At The Lectern by Horvitz & Levy

Summary of April 16, 2014, conference report for civil cases

The following is our summary of the Supreme Court’s actions on petitions for review in civil cases from the Court’s conference on Wednesday, April 16, 2014.  The summary includes those civil cases in which (1) review has been granted, (2) review has been denied but one or more justices has voted for review, or (3) the Court has ordered depublished an opinion of the Court of Appeal.

Review Granted

P. (F.) v. Monier, S216566—Review Granted (issues limited)—April 16, 2014

The court limited the issue on review to be whether a trial court’s error in failing to issue a statement of decision upon a timely request is reversible per se.

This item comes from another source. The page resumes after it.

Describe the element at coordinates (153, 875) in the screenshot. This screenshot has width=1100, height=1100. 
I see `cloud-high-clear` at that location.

After a bench trial regarding allegations that the defendant molested the plaintiff, the trial court found for the plaintiff and ordered the defendant to pay economic and noneconomic damages. Defendant appealed, arguing that the trial court erred by failing to issue a statement of decision, which made it impossible to tell whether the court properly allocated general damages under Proposition 51.  Defendant claimed the error was reversible per se.  In a published opinion, F.P. v. Monier (2014) 222 Cal.App.4th 1087, the Third District held that the erroneous failure to issue a statement of decision was not reversible, because the defendant failed to timely request an allocation of general damages at trial.

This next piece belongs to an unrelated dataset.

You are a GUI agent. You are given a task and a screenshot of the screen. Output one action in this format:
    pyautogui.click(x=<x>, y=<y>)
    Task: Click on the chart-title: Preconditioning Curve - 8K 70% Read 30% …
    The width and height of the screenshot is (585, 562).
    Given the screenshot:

Gaines v. Fidelity National Title Insurance Company, S215990—Review Granted [Baxter, J., not voting for review]—April 16, 2014

The case presents the issue whether, instead of dismissing an action for failure to bring it to trial within five years, the trial court should have excluded from the five-year period the time during which the action was stayed for purposes of mediation.  In a published opinion, Gaines vs. Fidelity National Title Insurance Company (2013) 222 Cal.App.4th 25, the Second District, Division Eight, held that the trial court did not err in dismissing the action as to all the defendants named in the original complaint, but did err in dismissing the action as to one later-named defendant.  In rejecting the plaintiff’s argument that additional days should have been excluded from the five-year period, the Court of Appeal found controlling the Supreme Court’s decision in Bruns v. E-Commerce Exchange, Inc. (2011) 51 Cal.4th 717.

Review Denied (with dissenting justices)

Law School Admission Council v. State of California, S216650—Review Denied [Baxter, J., voting for review]—April 16, 2014

The test sponsor of the LSAT challenged the constitutionality of Education Code section 99161.5, which addresses testing accommodations for applicants with disabilities and limits the reporting of those accommodations to law schools. The trial court issued a preliminary injunction preventing the enforcement of section 99161.5 pending trial. In a published opinion, Law School Admissions Council, Inc. v. State (2014) 222 Cal.App.4th 1265, the Third District Court of Appeal reversed, holding section 99161.5 does not violate equal protection, is subject to intermediate scrutiny for commercial speech, does not constitute an invalid special statute, and does not constitute an invalid bill of attainder. Additionally, the court held that the trial court was required to deny the preliminary injunction because section 99161.5 doesn’t as a matter of law violate the First Amendment and the California Constitution’s liberty of speech provision. The petition for review presented the following issues: (1) Did the court of appeal err in reversing the lower court’s equal-protection based preliminary injunction, where section 99161.5 singles out the LSAT for regulation?  (2) Did the Court of Appeal err in evaluating the liberty of speech claim, by failing to subject section 99161.5 to strict scrutiny, and then failing to properly apply the factors that must be considered when evaluating restrictions on commercial speech?

Depublished

None. At least, no civil cases. But the court did depublish two criminal law opinions this week.

Additional Briefing Requested

Riverside County Sheriff’s Department v. Stiglitz, S206350.

The Supreme Court granted review 15 months ago and limited the issue to whether the hearing officer in an administrative appeal of the dismissal of a correctional officer employed by a county sheriff’s department has the authority to grant a motion under Pitchess v. Superior Court (1974) 11 Cal.3d 531.  On Wednesday, the court ordered supplemental briefing — on a tight schedule, possibly indicating that the court wants to put the case on its late-May or June calendar — (1) Assuming that a motion for discovery of officer personnel records may be filed in an administrative proceeding (Evid. Code, § 1043, subd. (a)), and a hearing officer has authority to determine that the motion states good cause for discovery (Evid. Code, § 1043, subd. (b)(3)), is there any existing statutory mechanism that would allow the matter to be transferred to the superior court for an in camera review of the records by a judicial officer (Evid. Code, § 1045, subd. (b))?  (2) If no existing statutory mechanism applies, do we have the authority to create such a transfer mechanism?